Go through the data below and return each line where the string "with" occurs.

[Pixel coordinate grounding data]
..............................
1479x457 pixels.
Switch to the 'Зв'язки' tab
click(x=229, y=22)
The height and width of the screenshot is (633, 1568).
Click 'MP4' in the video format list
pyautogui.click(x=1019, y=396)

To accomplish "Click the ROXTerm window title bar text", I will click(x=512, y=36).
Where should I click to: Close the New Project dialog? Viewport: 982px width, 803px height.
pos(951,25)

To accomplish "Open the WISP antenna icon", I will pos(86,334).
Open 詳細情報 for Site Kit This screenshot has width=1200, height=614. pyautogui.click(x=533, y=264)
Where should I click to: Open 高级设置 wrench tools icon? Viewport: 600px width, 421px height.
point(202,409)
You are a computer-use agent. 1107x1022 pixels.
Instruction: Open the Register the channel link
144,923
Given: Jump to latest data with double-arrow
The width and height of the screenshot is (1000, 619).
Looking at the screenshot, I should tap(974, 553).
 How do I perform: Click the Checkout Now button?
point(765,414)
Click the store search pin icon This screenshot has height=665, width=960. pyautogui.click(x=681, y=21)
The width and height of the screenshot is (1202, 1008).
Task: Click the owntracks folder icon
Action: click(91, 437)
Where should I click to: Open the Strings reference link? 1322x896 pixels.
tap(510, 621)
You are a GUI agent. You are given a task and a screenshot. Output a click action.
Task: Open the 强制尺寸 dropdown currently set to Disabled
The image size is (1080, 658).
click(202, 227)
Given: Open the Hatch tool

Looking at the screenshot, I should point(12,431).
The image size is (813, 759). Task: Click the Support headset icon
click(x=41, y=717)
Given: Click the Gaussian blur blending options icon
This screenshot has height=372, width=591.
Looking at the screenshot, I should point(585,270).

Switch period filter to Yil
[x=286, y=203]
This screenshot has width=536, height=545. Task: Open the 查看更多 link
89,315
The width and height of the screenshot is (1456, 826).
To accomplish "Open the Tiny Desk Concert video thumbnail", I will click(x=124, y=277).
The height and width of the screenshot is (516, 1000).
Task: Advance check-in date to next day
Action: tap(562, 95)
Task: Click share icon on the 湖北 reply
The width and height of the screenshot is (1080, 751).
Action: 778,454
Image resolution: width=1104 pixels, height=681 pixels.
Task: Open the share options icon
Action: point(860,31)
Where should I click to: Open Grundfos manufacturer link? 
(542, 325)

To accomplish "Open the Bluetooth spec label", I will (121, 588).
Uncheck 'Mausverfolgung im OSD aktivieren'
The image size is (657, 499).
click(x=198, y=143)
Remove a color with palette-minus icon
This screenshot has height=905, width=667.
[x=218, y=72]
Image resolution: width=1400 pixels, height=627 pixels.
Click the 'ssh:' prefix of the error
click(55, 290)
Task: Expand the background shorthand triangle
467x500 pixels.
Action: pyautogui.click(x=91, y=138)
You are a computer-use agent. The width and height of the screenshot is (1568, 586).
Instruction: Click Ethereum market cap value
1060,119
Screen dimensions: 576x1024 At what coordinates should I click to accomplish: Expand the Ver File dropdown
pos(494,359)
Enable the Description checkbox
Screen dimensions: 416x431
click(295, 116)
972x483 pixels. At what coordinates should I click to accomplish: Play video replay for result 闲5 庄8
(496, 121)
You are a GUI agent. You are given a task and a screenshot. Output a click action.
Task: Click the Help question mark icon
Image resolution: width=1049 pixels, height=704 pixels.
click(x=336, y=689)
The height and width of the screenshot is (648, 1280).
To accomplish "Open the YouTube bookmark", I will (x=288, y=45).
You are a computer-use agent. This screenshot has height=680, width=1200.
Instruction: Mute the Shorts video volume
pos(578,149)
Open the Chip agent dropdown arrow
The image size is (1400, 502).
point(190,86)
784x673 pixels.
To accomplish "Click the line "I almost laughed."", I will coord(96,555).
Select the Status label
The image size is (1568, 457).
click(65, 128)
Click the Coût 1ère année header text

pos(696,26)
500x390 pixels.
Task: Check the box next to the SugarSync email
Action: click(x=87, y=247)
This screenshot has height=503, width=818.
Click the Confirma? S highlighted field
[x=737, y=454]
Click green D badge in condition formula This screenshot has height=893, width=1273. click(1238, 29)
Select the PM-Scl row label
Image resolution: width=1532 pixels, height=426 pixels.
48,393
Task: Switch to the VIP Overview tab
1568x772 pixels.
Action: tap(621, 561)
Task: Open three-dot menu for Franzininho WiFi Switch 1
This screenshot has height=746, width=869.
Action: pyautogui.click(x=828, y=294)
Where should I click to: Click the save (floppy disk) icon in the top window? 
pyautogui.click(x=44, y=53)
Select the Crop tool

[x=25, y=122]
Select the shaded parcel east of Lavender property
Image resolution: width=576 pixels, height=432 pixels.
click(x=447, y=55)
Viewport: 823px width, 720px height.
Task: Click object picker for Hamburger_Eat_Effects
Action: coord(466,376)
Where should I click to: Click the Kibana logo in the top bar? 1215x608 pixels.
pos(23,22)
..............................
**The answer**
Given: Jump to latest data with double-arrow
Remove a color with palette-minus icon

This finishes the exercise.